En 1994, Sebadoh a déjà de la bouteille. Formé dès le milieu des années 80 par Lou Barlow afin de donner libre cours à une créativité que ne lui autorise pas J. Mascis, le leader de Dinosaur Jr., le groupe a déjà cinq albums à son actif. Et pour les tenants de la tendance lo-fi, qui sévit alors dans l'indie rock à la suite de Beat Happening et depuis l'émergence de Pavement, certains de ces disques sont déjà des classiques, notamment III, ainsi que le tout récent Bubble & Scrape.

SEBADOH - Bakesale

Mais pour ce sixième effort, Lou Barlow doit composer avec le départ du co-fondateur du groupe, Eric Gaffney.

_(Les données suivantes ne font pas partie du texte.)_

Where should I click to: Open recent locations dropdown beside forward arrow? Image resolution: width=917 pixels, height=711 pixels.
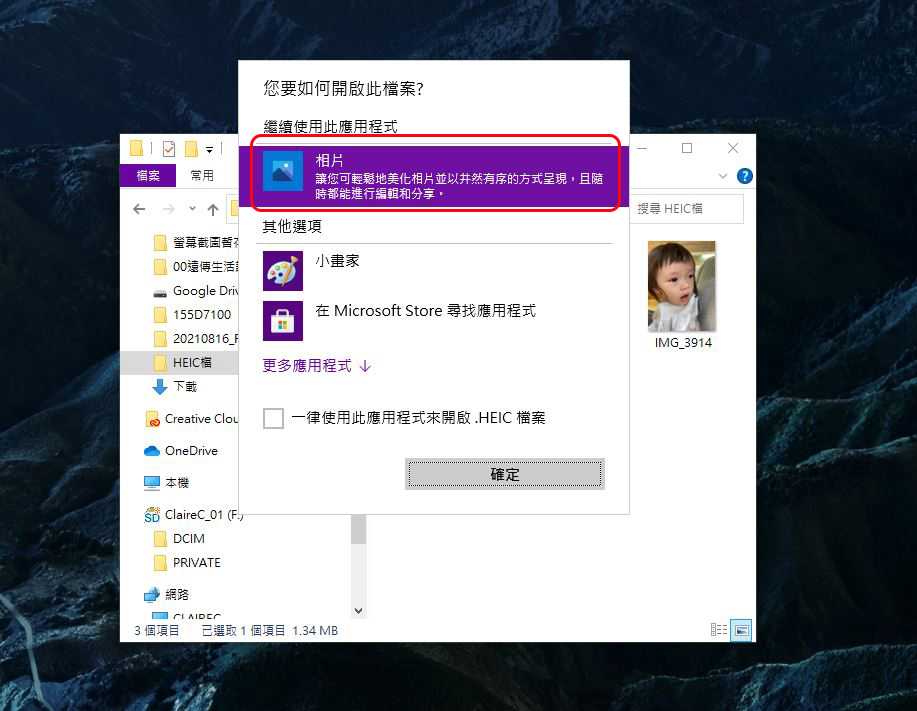point(191,209)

Ce dernier est alors remplacé par un autre batteur, Bob Fay (et plus marginalement, par Tara Jane O'Neil), dont le style moins tarabiscoté pousse le groupe à arrondir quelques angles, à modérer ses expérimentations et à s'affranchir un tant soit peu du dogme lo-fi. Nul doute, aussi, que Sebadoh pense qu'il est temps de grapiller un peu de ce succès que connaît toute la scène indie rock en ces années glorieuses où, sans s'affadir encore, elle devient visible du grand public.

Devenu au fil du temps un vrai groupe, Sebadoh délivre alors un album d'autant plus cohérent et homogène qu'il a été enregistré pour l'essentiel dans le même studio. Lou Barlow prétendra plus tard préférer ses albums précédents, mais pour l'heure, il cherche à plaire aux autres, et non plus seulement à lui-même et à ses affidés. Il ne renonce pas tout à fait aux titres bruts, boiteux et éclectiques qui sont sa marque de fabrique, on les retrouvera sur une réédition deluxe de Bakesale. Mais pour l'heure, ils sont rangés dans les tiroirs, ou réservés à des EPs et autres sorties marginales.

Pour Lou Barlow, le grand moment n'a pas encore sonné. Il surviendra peu après avec "Natural One", le single tiré de la B.O. du film Kids et signé par son autre groupe, cet autre projet annexe qu'est The Folk Implosion. Avec Bakesale, cependant, nous ne sommes plus loin d'une telle reconnaissance. L'album est un succès critique, beaucoup y voient l'un des meilleurs de l'année et quelques-uns de ses titres sont des tubes, à leur échelle, en premier lieu "Rebound".

Comme avec la pochette (une photo de lui à un an, prise par sa mère alors qu'il farfouillait dans les toilettes), Lou Barlow ne se montre pas toujours à son avantage. Les paroles portent sur ses misères et ses colères sentimentales. Ce sont des confessions d'étudiant gauche, les propos acrimonieux d'un amant éconduit, les histoires d'amours et d'amitiés ratées d'un homme malhabile avec les autres. Et il en est de même avec l'acolyte restant de Sebadoh, Jason Loewenstein, qui écrit avec le superbe "Not Too Amused" le morceau le plus intense de l'album, et de l'intervention féminine de l'album, celle d'Ann Slinn sur l'évanescent "Temptation Tide".

La musique prend la même posture. Elle relaie la maladresse, la haine de soi, l'autodénigrement et le manque d'assurance qui transpirent des paroles. Elle est moins lo-fi que par le passé, certes, elle use de mélodies et de riffs efficaces. Mais elle n'est pas surproduite, loin de là. Elle est encore branlante, instable, avec des éléments ostensiblement sous-mixés. Elle aime le bruit, quitte à effacer par moments la voix peu assurée de ces chanteurs qui ne ressemblent à rien, comme sur cette merveille qu'est l'orageux "Dreams".

Elle est composée, comme sur l'introductif "License to Confuse", de guitares nerveuses et précipitées. Parce que c'est l'instrument de départ de son leader, elle est propulsée aussi par des basses déraisonnablement proéminentes, comme sur "Careful", "Rebound" et "Together or Alone", entre autres. Elle change inopinément de tempo et de direction, tel que sur cet autre single qu'est "Skull", ou sur cette succession de sautillements et de lourdeur qu'est "Give Up".

Bakesale, c'est le maximum qu'un groupe défendant une esthétique lo-fi pouvait offrir à un large public sans se trahir, sans contredire sa nature même. Sans doute est-ce la raison pour laquelle, en-dehors de la génération d'alors, cet album n'est pas toujours cité pour ce qu'il est : en plus du disque le plus consistant de Sebadoh, en plus d'une suite de titres irréprochables qui se termine par le plus beau, "Together or Alone", un grand classique de l'indie rock et des années 90.